The University of California has paid about $100,000 to a crisis communications consultant to assist UC Davis as the campus coped with fallout from the pepper-spraying of protesters.

Until 2010, that same consultant, a division of Marsh Risk Consulting, had ties to Kroll Inc.— the outside firm hired by UC to provide an independent account of what happened that day on the Quad. Both Marsh and Kroll are headquartered in New York.

A senior member of Marsh’s “reputation risk and crisis management team,” and sometimes a second Marsh employee, worked “three or four days” per week on the Davis campus starting Nov. 22, four days after a video of officers pepper-spraying about a dozen Occupy UCD protesters drew worldwide attention.

At first, the senior Marsh staff member acted “almost like an air-traffic controller,” as UCD coped with worldwide press attention, according to Lynn Tierney, associate vice president of communications for the UC Office of the President.

Marsh also helped UCD plan its response to its various constituent groups, including its students and their parents, employees and alumni, she said. Additionally, Marsh contributed to long-term planning work before the holidays and remains on call if needed.

Tierney said that she suggested to UCD officials that they bring in Marsh — UC’s longtime insurance broker and, more recently, a consultant on emergency planning. She did so because the campus’ communications office was hit with the crisis during a change in leadership, she said.

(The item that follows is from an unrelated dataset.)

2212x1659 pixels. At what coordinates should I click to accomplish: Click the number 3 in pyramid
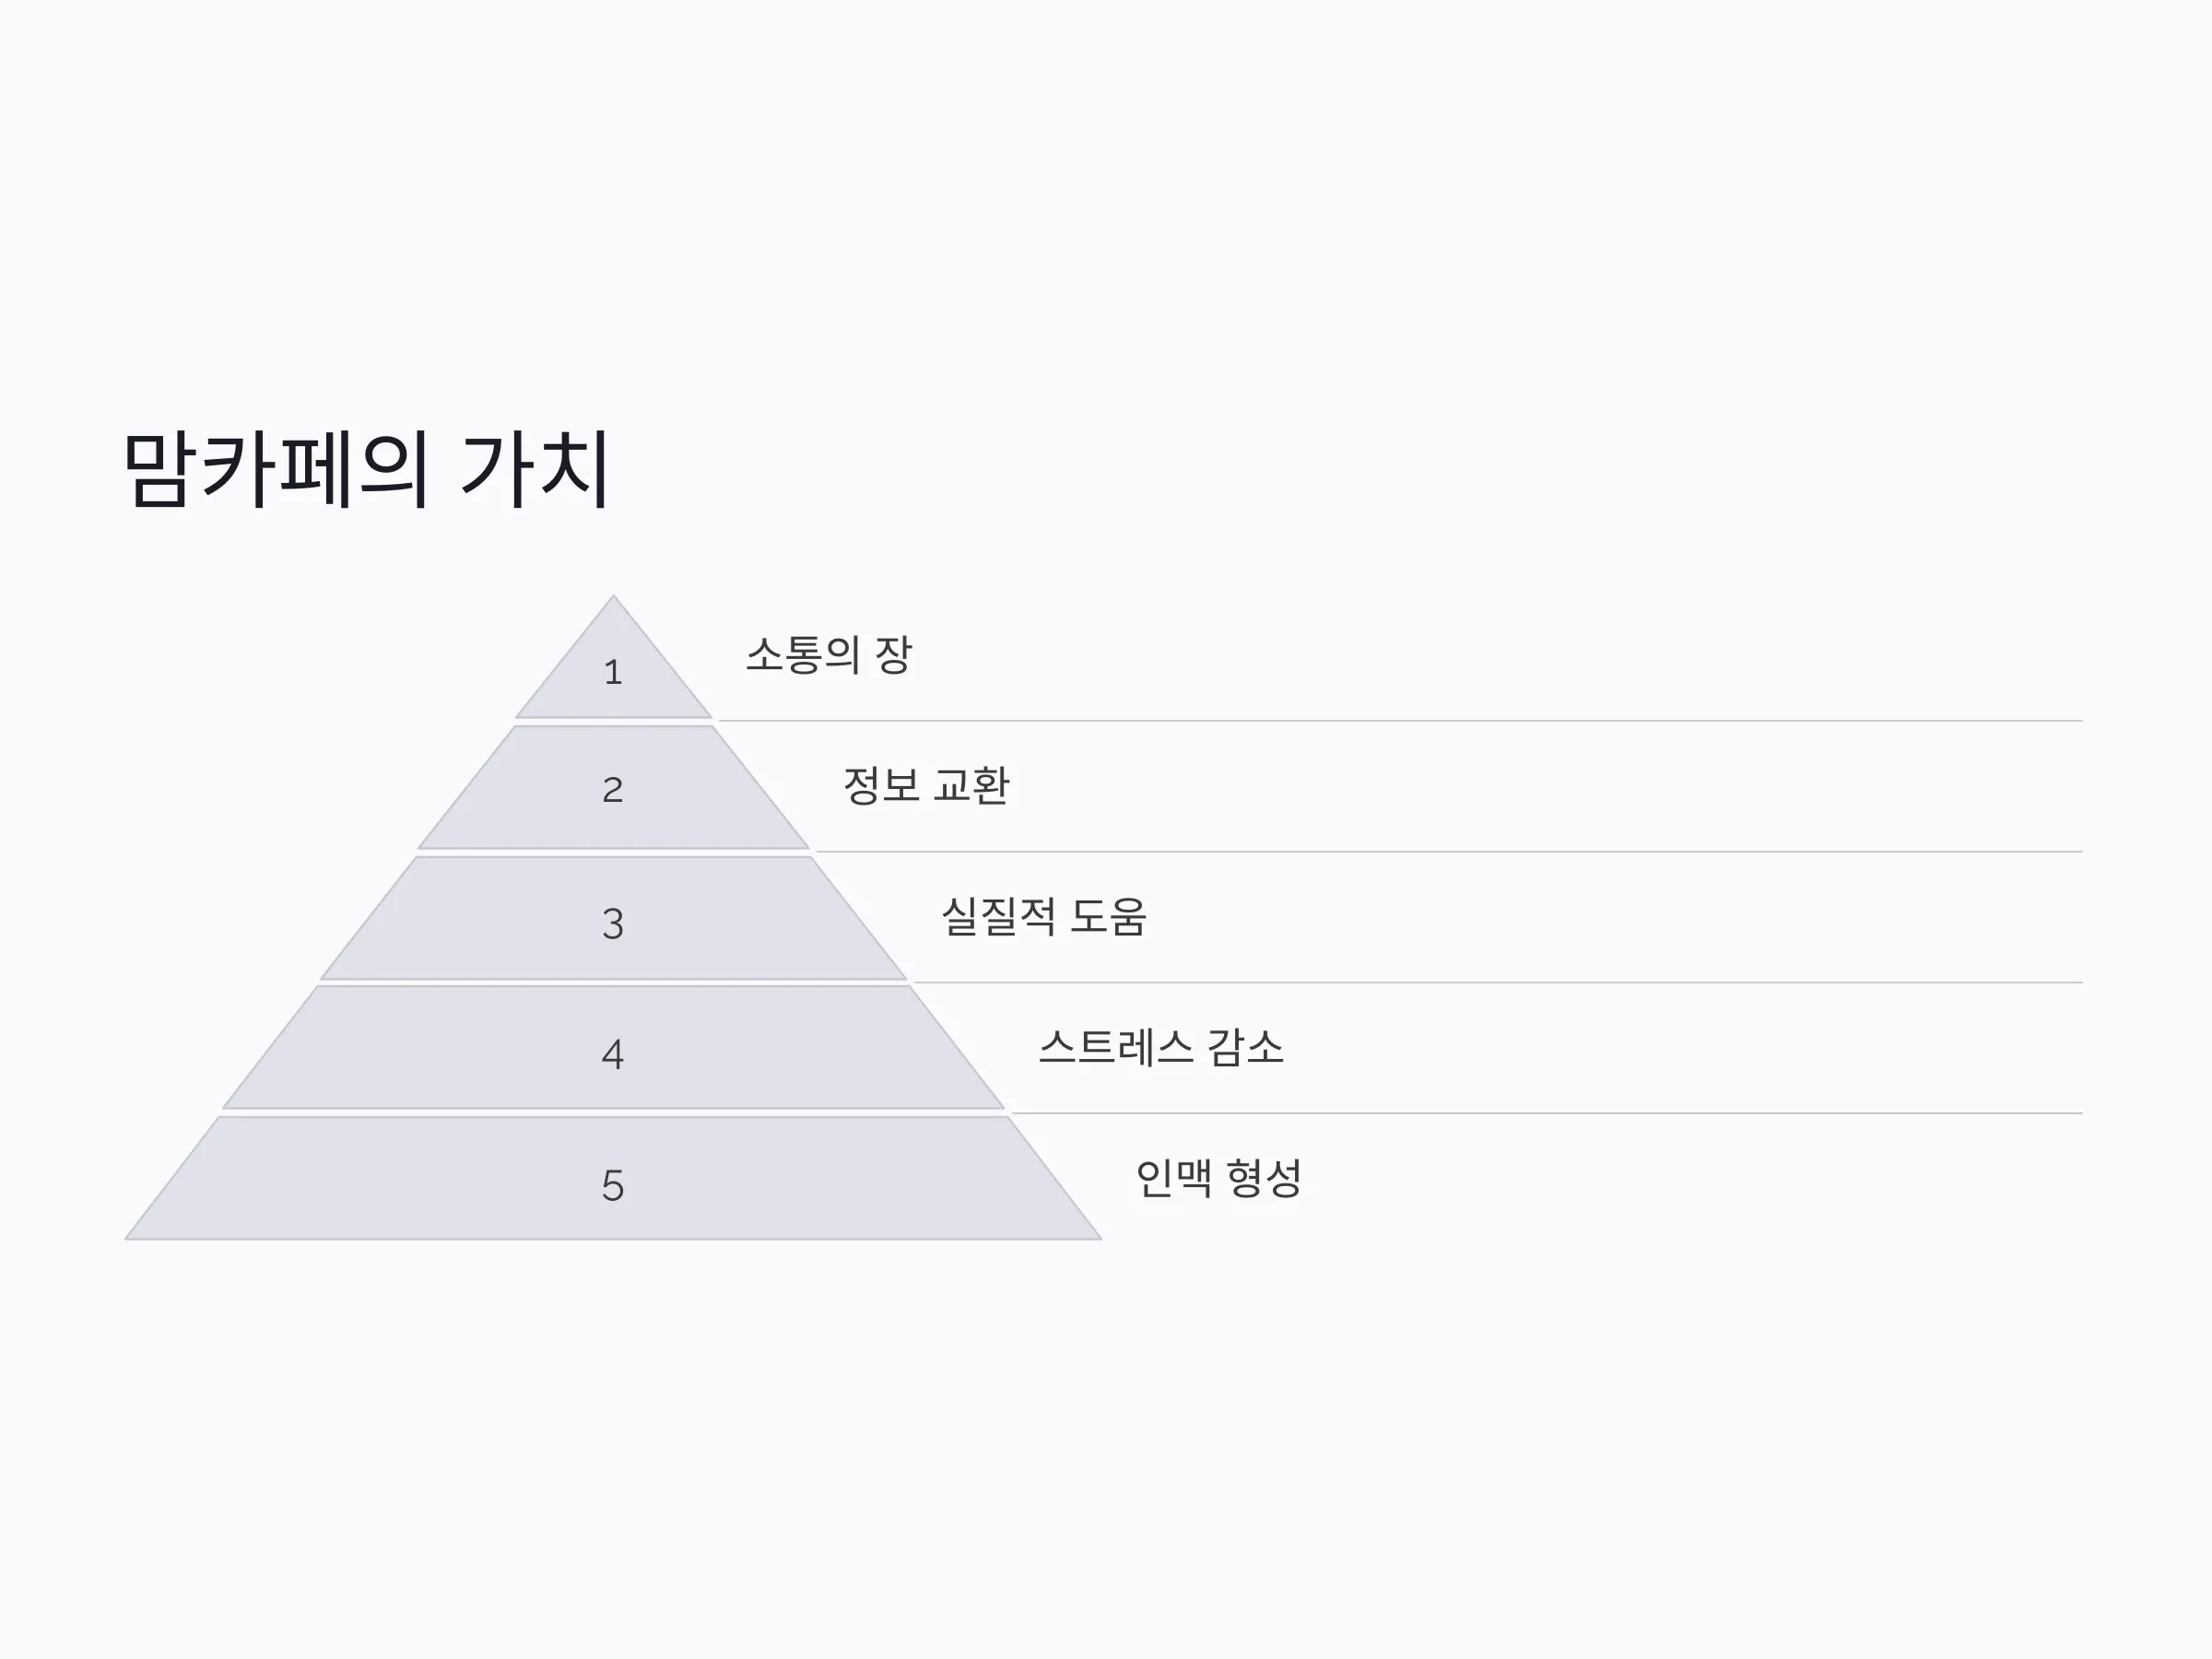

“(Marsh employees) weren’t doing the work themselves, they were working with the folks at Davis to make sure the information flow was timely and that it was all accurate and cleared,” Tierney said on Thursday.

“In that situation, when you have the kind of worldwide attention they had at Davis, it would be easy to put out misinformation if it wasn’t well-contained. We wanted to make sure we got the most timely information to the right audiences.”

Claudia Morain, director of UCD News Service, said having a consultant on hand was helpful.

“The demands on our unit were unprecedented,” she said. “We had global media calling us so it was valuable to have someone come in and help us try to stay on top of the media crush and get all of our other work done.”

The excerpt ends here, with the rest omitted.